**Selected text**
####

You probably don't think very much about chewing. When most people eat they are in a hurry to get back to work, talking, watching TV, or on their phone. A lot of these distractions and rushed eating can actually lead to habits where you naturally chew quickly without even giving it a second thought. Chewing is also called mastication, and most people overlook its value when it comes to obtaining healthy digestion the natural way.
Obviously one of the biggest reasons we chew is to break down food from something that is big into smaller more manageable components. Food that is broken down is much easier for the body to digest and absorb than food that is has not properly been chewed and is left in larger segments. When food is not properly digested it may end up entering the bloodstream. This doesn't sound good, and it isn't, as it leads to certain health problems.
Healthy digestion the natural way begins with slowly down the eating process itself. Taking smaller bites, chewing slowly and completely, and learning to take time to eat. There are many digestive issues associated with eating too quickly. These range from indigestion to gastrointestinal disorders, as well as overeating and resulting obesity related illnesses. Learning to slow down will help assist the body in healthy digestion the natural way.
The digestive process begins in the mouth, and this goes beyond just chewing. Saliva is a very important component when it comes to digesting, and in fact it even contains digestive enzymes. One of these enzymes is called lingual lipase and it primarily targets the breakdown of fats. The longer you chew, the more time your saliva can have to begin breaking down and digesting food. Saliva also acts as a lubricant so that food moves more smoothly down the esophagus.
Digesting food is not an easy process for the body. A lot of different components go into healthy digestion the natural way and it takes time and energy. The harder food is to break down, the more challenging this job is for the body. Chewing breaks that food down smaller, exposes it to more saliva which is contains digestive elements, and partially liquefies the food. When food is left undigested in the body and it ends up in larger pieces in the intestines it will have to be broken down by the bacteria in the gut. Because the food is putrefying it may lead to gas, bloating, and abdominal pain.

####

**Dataset section**
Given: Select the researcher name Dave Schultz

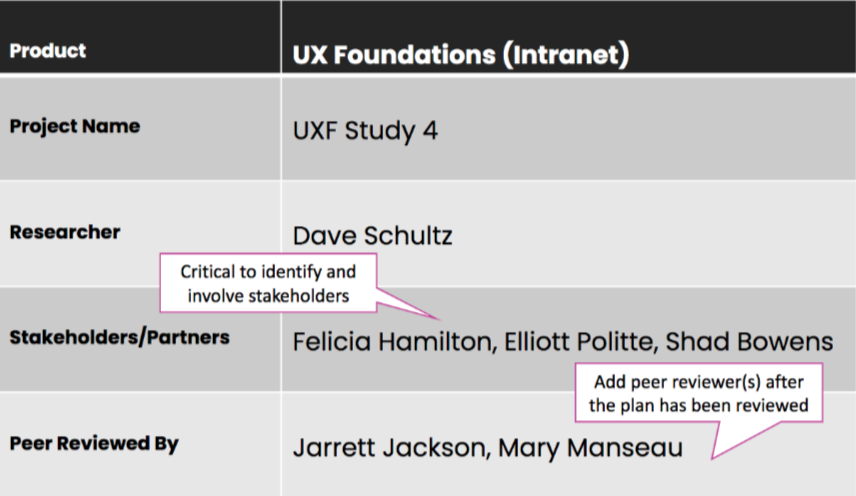Looking at the screenshot, I should click(x=372, y=236).
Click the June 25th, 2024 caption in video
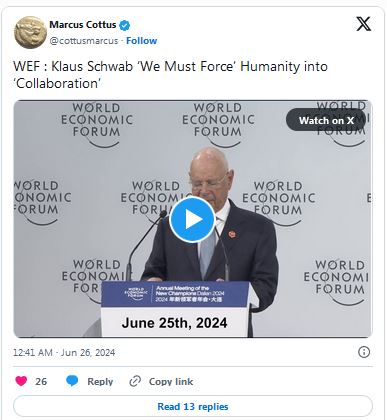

####

**Activity 1**
Answer these questions from the text on chewing:
(a) What other name does the text give for chewing?
(b) Which enzyme found in saliva mainly targets the breakdown of fats?
(c) What three problems may putrefying food lead to?
**Activity 2**
Rewrite the text on chewing from "You probably don't" down to "certain health problems.", swapping "bloodstream" for "circulation".

**Answer 1**
(a) Mastication.
(b) Lingual lipase.
(c) Gas, bloating, and abdominal pain.

**Answer 2**
You probably don't think very much about chewing. When most people eat they are in a hurry to get back to work, talking, watching TV, or on their phone. A lot of these distractions and rushed eating can actually lead to habits where you naturally chew quickly without even giving it a second thought. Chewing is also called mastication, and most people overlook its value when it comes to obtaining healthy digestion the natural way.
Obviously one of the biggest reasons we chew is to break down food from something that is big into smaller more manageable components. Food that is broken down is much easier for the body to digest and absorb than food that is has not properly been chewed and is left in larger segments. When food is not properly digested it may end up entering the circulation. This doesn't sound good, and it isn't, as it leads to certain health problems.